Meet Your Mixologist: Simon Ford
Bartender Simon Ford knows how to sling spirits. Hailing originally from London, Ford, like many of his compatriots, spent his early years making the rounds before his bar responsibilities mandated it. “I was a college dropout. I really had no choice,” he explained over coffee during his visit to the recent Portland (Oregon) Cocktail Week. “I was studying economics, and did one year of that, and I really didn't like it. I decided to travel to Eastern Europe, the Berlin Wall and such, and when I came back, there really wasn't much to do. So I got a job at a wine shop.”

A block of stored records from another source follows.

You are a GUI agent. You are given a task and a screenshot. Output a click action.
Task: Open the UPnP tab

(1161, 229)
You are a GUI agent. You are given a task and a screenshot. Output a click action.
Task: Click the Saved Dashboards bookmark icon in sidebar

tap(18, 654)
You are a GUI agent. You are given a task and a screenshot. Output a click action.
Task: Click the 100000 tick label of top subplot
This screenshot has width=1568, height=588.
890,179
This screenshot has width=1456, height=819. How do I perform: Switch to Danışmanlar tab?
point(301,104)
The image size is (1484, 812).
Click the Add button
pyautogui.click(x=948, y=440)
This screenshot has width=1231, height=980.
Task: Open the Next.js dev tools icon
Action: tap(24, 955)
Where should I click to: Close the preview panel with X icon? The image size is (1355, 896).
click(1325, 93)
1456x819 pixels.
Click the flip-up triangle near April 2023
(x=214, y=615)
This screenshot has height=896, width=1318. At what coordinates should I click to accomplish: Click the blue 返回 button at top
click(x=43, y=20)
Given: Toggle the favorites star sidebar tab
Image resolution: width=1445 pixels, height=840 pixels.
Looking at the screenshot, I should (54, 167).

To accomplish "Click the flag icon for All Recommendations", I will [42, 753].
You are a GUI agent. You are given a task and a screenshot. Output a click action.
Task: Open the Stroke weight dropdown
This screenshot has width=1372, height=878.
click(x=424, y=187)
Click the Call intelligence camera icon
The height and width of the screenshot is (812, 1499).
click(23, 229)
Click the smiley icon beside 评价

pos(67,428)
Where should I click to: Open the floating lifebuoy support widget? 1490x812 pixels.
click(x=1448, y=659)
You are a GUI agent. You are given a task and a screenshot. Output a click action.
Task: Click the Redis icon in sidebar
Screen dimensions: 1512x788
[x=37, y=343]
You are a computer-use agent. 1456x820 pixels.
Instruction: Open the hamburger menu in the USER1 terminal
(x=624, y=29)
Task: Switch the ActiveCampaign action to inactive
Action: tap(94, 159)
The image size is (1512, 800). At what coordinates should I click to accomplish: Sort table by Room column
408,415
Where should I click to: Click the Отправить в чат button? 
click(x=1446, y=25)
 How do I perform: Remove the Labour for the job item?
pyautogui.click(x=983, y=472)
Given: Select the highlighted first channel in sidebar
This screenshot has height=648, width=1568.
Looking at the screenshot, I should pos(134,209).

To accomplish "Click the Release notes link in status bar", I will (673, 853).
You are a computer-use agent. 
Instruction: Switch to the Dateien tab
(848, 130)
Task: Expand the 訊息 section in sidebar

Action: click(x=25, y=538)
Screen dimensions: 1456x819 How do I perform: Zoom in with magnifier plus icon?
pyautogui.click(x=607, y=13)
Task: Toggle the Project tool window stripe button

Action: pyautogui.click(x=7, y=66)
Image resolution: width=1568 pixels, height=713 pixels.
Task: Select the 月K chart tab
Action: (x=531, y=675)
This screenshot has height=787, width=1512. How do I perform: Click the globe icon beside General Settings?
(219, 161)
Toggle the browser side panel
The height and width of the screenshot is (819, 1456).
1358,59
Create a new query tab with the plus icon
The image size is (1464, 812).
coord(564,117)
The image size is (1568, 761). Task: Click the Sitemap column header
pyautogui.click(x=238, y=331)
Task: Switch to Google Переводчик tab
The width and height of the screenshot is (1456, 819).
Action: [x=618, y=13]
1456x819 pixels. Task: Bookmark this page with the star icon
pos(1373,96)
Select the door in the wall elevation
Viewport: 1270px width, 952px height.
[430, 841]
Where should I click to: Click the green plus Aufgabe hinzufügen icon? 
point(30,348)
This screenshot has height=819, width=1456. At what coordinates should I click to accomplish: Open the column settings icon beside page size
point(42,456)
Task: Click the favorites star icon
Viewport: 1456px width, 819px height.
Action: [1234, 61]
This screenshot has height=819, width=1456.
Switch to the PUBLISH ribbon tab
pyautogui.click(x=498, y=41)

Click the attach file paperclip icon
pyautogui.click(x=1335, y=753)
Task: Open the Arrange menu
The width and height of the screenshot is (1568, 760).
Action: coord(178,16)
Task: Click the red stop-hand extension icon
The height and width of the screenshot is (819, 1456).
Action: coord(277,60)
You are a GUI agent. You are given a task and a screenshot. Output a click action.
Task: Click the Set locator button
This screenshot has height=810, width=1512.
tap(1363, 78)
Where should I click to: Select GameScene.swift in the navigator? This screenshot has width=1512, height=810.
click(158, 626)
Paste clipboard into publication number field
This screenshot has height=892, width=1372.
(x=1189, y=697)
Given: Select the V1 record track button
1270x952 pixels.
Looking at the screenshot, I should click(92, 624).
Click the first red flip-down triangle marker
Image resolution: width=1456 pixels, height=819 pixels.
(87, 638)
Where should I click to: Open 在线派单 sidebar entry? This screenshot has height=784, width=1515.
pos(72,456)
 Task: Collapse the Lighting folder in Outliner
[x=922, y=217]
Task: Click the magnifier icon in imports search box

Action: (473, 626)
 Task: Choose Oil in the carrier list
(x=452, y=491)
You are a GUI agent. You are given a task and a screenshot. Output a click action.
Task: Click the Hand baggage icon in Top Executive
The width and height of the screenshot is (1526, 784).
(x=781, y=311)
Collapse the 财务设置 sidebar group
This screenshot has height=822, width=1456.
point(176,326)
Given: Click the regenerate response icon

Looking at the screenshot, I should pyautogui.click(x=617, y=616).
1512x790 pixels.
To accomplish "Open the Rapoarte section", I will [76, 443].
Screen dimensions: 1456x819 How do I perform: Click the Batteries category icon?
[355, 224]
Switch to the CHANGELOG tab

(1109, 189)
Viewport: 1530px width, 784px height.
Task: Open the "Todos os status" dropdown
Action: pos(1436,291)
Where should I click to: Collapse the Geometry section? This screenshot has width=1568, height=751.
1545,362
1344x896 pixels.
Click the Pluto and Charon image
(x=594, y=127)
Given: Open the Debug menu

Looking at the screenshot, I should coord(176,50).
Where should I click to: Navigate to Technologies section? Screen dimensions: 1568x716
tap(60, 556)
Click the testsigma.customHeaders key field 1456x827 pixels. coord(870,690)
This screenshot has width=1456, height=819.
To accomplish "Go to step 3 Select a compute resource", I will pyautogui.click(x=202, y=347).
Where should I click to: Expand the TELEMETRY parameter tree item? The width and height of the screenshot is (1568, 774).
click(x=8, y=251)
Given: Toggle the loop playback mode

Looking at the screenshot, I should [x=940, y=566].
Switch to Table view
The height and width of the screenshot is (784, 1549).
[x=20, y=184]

“It wasn't much, twenty hours a week. I moved up from assistant manager to manager and so on. It was fine wines and overseas spirits, and I remember buying my first bottle of cachaça and making caipirinhas because it came with a muddler. Distributors gave us bottles and taught us about the spirits we were selling, and information that we would learn so we could recommend based on our own tastes. But I wasn't really into cocktails until then.”
Winning awards while securing his Wine and Spirits Education Certificate, Ford was ultimately offered the position as International Ambassador for Seagram’s, where he helped to bring Plymouth Gin to the masses. “It was back in the 80s, and they were spending a lot of time and money focusing on bartenders,” he says. “I met all these great people who are considered legends in the industry like Dick Bradsell, Tony Conigliaro. I got to see the cocktail culture development happening.”
When the company folded, he went into business, opening the wildly popular Koba in Brighton. Named one of the top ten cocktail bars in the UK, Ford established a name for himself behind the bar, allowing for more credibility to brand representative roles. Recently named Global Spirits & Cocktail Brand Expert for Pernod Ricard USA, he’s making his way around the once globe again, teaching bar professionals how to create cocktails with perfect mix of creativity and craftsmanship.
What’s the bar tool every home mixer should have?
Simon Ford: Ooh...that's a hard one. It's probably a juicer. I think the key to cocktails is the juice. If you can't squeeze the juice from a lemon...err, but you can do that with your hand! But you need a knife. Let's go with knife, at the moment! The barspoon is a definitive tool as well.”
When in London, where should we be drinking?
My favorite bar is The Zetter Townhouse, Tony's new spot. Think about how relaxed you are now, but imagine being served amazing cocktails at the same time. The setting looks like a real traveler's living room. He's collected pieces from all over the globe. It's so good. And I feel like the cocktails he's doing there are close to perfection. I really like going to a place called Danger of Death. I think London still does names better than the US.
Bartender or Mixologist?
You know what, I don't mind either. I know it's a big deal right now because bartenders hate the term 'mixologist' for the most part. It implies a focus on the drinks whereas 'bartender' implies the whole experience and your role as a server, an entertainer, a purveyor.
What’s the one good cocktail someone can order regardless of whether it’s a dive bar or a hotel bar or nightclub?
That's an easy one for me, a Negroni. Because even if they don't now how to make the drink, it's likely they have the Campari, gin, and vermouth, and you can tell them to pour it equal measure. It's a really hard one to screw up.